• **What needs to be done**: Copy task for the material below: print the line with "Task: Click Add tools under Skills" and every line after it to the end, exactly as written, without the pictures.
::::::::::
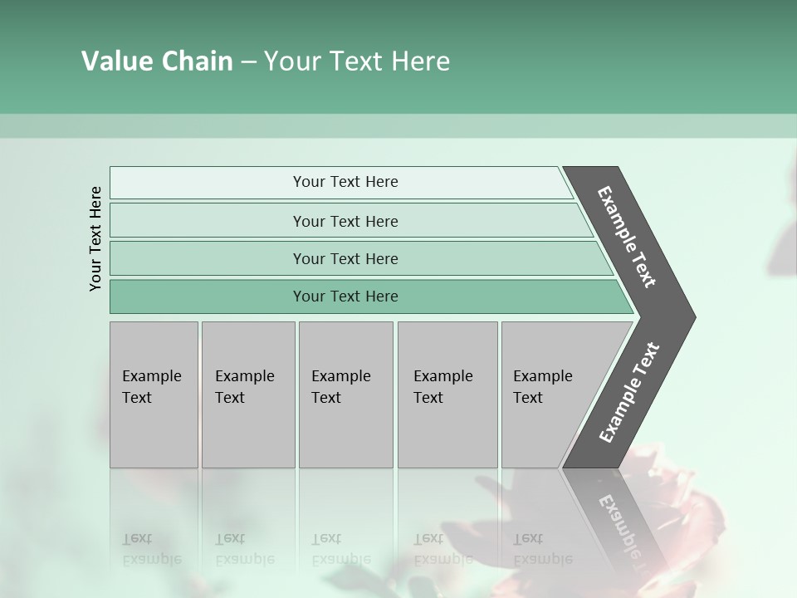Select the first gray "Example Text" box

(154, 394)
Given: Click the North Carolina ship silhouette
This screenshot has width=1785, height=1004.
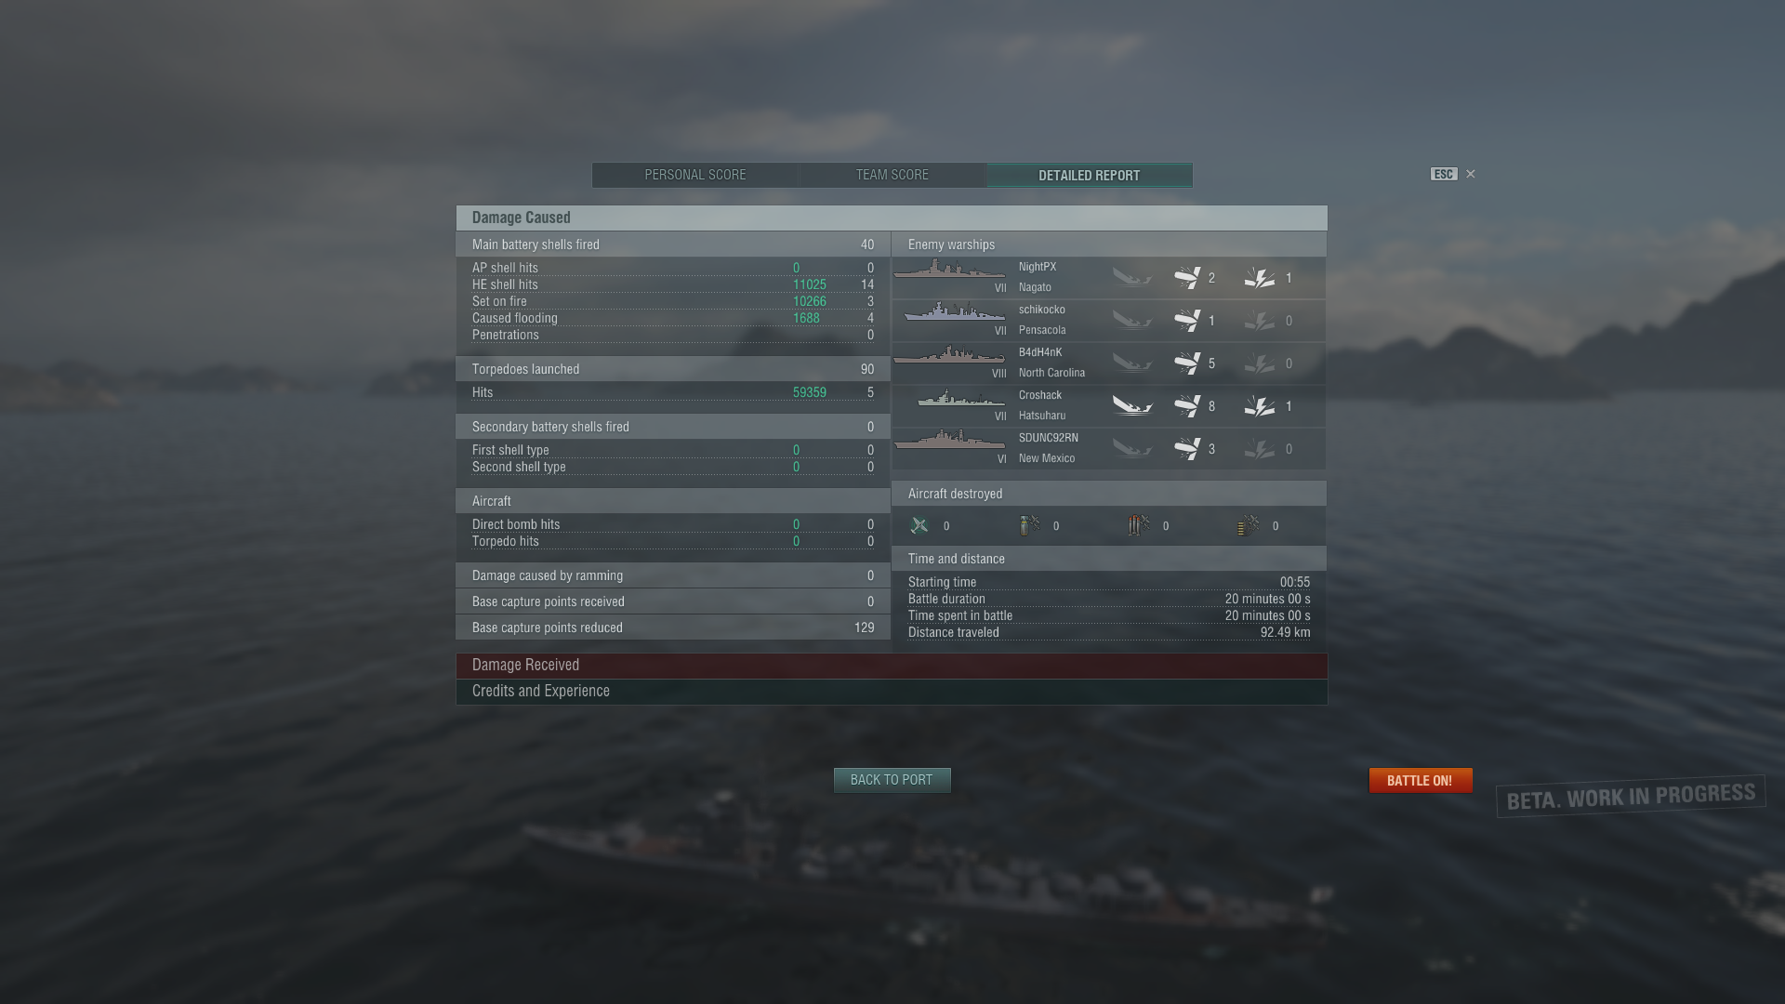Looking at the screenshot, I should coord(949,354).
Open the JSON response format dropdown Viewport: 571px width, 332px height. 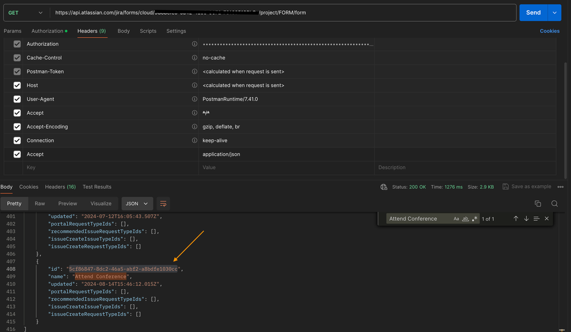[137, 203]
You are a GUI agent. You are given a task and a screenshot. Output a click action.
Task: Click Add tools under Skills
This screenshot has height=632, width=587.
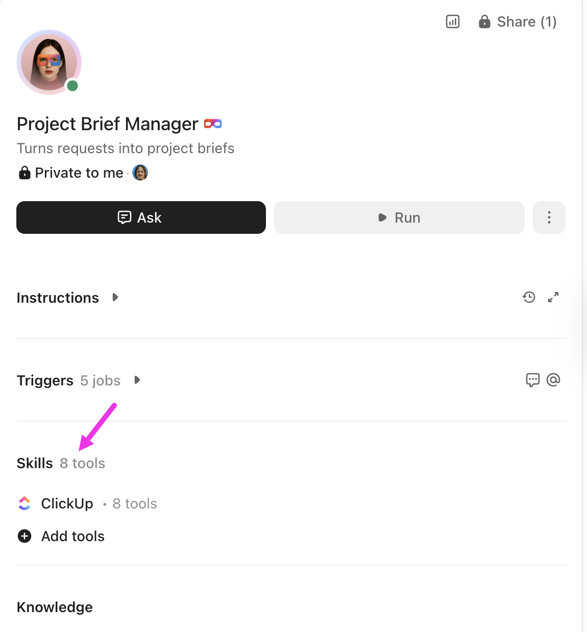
::::::::::
• **Problem solution**:
Task: Click Add tools under Skills
This screenshot has height=632, width=587.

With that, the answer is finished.